Karl Carstens, ehemaliger deutscher Bundespräsident und Karlspreisträger von 1984, steht aufgrund von Akten des Bundesnachrichtendienstes, die im Juli 2020 bekannt wurden, im Verdacht, 1965 als Staatssekretär im Auswärtigen Amt mitverantwortlich für den Militärputsch in Indonesien gewesen sein, bei dem es laut einem BND-Bericht aus demselben Jahr zu einem “regelrechten Abschlachten von Kommunisten” kam.

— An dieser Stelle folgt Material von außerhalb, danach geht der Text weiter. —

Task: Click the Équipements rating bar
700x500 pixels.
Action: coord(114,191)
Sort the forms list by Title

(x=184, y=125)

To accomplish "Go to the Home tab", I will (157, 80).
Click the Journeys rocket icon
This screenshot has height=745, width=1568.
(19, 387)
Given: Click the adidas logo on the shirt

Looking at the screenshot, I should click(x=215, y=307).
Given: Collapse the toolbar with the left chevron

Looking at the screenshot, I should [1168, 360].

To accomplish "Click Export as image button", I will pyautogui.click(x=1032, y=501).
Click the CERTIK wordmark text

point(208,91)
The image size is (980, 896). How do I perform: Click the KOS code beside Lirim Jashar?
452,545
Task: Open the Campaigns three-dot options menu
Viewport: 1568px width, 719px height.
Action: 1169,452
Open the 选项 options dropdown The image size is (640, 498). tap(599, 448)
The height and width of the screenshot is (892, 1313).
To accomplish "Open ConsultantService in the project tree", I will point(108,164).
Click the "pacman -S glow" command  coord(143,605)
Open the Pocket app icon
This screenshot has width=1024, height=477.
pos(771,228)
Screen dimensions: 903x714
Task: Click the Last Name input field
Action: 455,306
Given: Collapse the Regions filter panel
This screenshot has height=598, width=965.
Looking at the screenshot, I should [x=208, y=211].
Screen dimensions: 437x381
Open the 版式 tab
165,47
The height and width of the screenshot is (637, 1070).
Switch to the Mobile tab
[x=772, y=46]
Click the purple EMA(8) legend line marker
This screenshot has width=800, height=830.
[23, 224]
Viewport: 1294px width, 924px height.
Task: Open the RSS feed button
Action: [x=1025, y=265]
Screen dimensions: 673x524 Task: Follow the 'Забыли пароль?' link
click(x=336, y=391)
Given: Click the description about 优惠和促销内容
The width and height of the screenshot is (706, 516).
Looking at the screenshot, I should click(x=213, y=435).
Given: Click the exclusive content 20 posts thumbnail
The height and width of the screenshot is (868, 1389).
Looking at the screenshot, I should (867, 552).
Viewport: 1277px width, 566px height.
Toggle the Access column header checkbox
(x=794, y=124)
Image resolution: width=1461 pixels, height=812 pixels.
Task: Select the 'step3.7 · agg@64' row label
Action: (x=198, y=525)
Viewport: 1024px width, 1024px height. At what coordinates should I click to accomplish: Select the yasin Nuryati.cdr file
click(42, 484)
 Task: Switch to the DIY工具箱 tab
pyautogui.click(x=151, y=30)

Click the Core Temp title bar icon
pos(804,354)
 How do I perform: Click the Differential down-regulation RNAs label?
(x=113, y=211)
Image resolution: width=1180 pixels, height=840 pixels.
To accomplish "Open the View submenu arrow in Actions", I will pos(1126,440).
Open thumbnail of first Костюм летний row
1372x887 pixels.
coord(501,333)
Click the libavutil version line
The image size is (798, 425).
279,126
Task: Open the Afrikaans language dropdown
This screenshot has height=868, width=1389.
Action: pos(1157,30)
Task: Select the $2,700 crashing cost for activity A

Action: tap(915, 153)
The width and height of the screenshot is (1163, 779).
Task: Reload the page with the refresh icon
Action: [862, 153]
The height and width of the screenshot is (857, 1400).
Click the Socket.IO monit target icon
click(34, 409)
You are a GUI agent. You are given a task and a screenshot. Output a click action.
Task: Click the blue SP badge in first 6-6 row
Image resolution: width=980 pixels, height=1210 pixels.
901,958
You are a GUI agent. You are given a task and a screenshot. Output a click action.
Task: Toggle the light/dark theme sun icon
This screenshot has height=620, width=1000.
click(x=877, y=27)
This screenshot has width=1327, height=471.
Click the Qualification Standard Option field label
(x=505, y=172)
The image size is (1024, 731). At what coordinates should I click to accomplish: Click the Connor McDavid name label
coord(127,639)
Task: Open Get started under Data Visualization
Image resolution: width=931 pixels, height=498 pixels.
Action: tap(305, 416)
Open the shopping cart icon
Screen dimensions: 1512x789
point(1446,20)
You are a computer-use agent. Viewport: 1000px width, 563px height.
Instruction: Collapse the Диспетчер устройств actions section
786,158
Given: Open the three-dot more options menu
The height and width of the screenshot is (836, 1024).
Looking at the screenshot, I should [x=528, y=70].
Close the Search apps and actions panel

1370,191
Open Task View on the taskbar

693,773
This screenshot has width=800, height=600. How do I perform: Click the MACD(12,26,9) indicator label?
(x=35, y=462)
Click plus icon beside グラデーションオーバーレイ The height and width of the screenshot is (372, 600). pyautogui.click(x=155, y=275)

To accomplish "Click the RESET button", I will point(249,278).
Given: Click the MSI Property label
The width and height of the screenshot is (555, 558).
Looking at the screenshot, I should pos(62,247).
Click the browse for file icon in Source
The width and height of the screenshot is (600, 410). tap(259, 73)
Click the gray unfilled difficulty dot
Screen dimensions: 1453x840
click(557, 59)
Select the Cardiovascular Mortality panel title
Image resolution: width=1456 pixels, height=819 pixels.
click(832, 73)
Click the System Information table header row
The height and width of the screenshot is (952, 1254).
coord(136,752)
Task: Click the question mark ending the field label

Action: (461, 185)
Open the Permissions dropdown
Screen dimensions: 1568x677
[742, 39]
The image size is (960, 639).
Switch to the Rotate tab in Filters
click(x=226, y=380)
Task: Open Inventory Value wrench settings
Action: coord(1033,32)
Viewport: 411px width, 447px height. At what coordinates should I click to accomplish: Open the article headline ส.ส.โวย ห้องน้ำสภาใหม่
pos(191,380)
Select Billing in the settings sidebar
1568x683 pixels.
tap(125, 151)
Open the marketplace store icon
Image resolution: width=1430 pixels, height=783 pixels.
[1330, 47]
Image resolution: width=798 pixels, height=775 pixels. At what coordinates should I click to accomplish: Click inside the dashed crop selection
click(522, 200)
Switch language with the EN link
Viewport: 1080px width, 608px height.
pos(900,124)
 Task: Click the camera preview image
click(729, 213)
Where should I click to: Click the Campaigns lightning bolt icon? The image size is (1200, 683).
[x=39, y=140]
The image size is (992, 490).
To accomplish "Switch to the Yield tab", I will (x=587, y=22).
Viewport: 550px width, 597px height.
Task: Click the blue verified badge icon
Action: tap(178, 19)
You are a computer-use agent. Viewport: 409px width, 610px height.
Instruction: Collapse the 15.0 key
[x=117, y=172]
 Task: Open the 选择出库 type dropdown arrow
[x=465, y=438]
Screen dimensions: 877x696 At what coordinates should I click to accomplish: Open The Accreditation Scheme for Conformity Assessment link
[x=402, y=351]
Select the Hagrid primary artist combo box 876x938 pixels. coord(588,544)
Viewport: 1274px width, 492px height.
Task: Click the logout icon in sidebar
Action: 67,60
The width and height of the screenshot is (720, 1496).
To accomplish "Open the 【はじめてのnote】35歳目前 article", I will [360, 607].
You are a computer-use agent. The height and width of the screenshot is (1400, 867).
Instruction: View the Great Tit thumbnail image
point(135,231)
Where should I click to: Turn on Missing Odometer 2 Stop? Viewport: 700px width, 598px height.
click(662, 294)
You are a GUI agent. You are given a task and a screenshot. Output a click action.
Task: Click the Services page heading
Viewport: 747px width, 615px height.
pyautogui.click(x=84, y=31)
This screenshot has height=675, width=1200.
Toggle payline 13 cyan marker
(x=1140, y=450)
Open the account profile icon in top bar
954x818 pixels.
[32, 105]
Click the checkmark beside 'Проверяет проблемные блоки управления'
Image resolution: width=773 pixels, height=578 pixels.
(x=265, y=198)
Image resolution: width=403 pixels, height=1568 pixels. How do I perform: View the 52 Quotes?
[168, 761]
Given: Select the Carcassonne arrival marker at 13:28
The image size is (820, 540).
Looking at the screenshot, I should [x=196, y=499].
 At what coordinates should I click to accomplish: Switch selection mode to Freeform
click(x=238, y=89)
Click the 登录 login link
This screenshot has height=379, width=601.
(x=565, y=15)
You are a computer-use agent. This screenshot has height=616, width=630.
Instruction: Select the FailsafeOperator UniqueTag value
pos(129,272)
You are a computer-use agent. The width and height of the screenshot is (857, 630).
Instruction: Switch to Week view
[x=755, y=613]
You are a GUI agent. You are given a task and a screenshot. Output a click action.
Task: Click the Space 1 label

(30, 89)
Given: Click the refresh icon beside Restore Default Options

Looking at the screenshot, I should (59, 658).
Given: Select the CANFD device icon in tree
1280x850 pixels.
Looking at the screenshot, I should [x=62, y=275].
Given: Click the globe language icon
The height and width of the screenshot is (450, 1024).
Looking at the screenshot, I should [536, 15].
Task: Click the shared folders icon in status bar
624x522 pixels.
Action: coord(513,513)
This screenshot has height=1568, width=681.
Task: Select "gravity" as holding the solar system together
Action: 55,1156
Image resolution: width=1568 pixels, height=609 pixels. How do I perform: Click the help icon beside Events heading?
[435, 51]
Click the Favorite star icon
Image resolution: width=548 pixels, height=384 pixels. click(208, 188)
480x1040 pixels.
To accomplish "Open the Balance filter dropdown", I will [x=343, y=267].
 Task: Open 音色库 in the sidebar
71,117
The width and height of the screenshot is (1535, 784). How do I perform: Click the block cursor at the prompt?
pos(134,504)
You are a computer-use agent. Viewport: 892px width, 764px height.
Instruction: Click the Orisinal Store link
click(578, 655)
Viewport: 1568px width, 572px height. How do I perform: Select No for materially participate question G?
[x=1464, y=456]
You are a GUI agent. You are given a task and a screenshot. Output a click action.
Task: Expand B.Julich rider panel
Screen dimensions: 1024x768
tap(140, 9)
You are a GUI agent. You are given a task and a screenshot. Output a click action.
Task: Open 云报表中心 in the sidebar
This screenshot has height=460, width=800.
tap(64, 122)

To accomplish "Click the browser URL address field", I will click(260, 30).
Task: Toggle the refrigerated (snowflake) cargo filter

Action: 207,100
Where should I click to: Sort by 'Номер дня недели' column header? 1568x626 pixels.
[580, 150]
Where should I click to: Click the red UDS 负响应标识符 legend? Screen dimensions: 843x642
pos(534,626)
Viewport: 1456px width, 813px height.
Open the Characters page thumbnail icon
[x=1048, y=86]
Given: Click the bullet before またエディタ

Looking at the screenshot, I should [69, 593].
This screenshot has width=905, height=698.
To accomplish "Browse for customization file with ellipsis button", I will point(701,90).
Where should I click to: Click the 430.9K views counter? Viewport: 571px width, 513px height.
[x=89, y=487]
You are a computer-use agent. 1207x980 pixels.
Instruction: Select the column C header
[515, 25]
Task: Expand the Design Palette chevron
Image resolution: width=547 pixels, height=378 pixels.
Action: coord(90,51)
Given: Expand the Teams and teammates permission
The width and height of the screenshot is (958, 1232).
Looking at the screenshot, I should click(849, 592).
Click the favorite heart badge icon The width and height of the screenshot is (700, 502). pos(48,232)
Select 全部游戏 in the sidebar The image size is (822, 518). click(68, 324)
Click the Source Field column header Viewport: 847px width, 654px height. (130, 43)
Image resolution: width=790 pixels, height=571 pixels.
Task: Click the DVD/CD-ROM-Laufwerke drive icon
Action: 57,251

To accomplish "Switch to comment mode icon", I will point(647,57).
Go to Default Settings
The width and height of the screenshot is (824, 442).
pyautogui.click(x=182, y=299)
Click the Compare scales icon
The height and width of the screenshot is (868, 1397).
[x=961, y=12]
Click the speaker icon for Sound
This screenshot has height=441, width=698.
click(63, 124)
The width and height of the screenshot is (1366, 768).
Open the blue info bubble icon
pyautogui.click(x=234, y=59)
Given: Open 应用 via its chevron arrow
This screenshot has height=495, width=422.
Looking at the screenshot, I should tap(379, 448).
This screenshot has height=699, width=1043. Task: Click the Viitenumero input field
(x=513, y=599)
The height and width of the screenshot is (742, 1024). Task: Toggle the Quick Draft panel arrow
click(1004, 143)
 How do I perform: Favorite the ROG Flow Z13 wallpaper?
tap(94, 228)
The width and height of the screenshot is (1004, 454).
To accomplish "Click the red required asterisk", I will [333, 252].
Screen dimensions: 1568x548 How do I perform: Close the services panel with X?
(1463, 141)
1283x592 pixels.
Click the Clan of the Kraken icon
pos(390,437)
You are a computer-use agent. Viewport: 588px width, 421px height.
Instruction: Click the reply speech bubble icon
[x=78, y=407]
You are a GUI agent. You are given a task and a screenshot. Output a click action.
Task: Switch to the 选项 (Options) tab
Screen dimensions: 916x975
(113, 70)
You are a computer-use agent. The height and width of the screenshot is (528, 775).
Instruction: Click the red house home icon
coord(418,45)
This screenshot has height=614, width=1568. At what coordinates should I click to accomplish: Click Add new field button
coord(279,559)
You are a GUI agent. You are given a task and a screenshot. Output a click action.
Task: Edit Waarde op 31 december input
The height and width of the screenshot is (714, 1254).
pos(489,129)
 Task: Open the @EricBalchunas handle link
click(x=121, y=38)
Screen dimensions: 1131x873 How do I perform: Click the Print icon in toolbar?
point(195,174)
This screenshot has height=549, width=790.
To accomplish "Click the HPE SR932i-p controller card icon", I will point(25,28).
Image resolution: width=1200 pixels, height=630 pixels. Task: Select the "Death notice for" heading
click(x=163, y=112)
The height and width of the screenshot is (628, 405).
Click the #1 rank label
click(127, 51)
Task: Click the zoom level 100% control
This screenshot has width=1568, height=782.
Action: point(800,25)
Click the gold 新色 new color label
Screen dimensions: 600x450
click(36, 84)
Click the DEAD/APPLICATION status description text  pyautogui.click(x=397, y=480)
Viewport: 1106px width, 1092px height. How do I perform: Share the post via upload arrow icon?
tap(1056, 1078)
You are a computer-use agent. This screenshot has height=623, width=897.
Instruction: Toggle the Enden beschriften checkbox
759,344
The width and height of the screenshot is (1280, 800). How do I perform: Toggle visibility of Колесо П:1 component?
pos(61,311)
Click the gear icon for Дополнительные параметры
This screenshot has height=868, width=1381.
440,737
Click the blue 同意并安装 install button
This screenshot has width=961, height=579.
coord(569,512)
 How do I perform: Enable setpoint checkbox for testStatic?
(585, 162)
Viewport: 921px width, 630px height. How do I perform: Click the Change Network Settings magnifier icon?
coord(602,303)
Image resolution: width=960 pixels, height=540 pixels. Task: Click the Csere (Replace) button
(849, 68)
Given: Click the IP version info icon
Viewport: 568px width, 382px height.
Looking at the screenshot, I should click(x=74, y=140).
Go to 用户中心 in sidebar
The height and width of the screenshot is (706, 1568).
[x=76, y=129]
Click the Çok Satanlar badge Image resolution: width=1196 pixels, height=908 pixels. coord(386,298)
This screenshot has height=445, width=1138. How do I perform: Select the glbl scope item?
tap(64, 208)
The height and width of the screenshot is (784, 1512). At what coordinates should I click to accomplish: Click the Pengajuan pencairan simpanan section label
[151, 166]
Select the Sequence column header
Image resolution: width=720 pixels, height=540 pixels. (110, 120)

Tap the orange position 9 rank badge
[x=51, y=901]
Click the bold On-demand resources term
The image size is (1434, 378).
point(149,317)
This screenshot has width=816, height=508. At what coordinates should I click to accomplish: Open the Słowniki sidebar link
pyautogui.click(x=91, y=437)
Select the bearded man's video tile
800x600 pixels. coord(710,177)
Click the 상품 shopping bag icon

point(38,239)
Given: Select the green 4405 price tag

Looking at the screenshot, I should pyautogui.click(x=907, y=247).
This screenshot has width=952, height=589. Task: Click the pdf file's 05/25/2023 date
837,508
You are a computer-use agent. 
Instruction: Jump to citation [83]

»Die Dokumente scheinen eine Mitverantwortung Deutschlands für die vorsätzliche und ungesetzliche Tötung von etwa einer halben Million Zivilisten zu zeigen, sowie für die Masseninternierung von etwa einer Million weiterer.«
zitiert t-online.de den Historiker Geoffrey B. Robinson, Autor von “The Killing Season, A History of the Indonesian Massacres, 1965-66”. Die deutsche Unterstützung der Militärs in Indonesien soll dem Bericht nach "Operation Föhrenwald" geheißen haben. (Föhrenwald ist auch der Name eines ehemaligen Zwangsarbeiterlagers in Wolfratshausen, das nach dem Ende des Zweiten Weltkriegs zunächst unter amerikanischer Verwaltung als Lager für (meist jüdische) Displaced Persons und ab 1956 in deutscher Regie für sogenannte Heimatvertriebene genutzt wurde. Der Zusammenhang ist mir unklar.)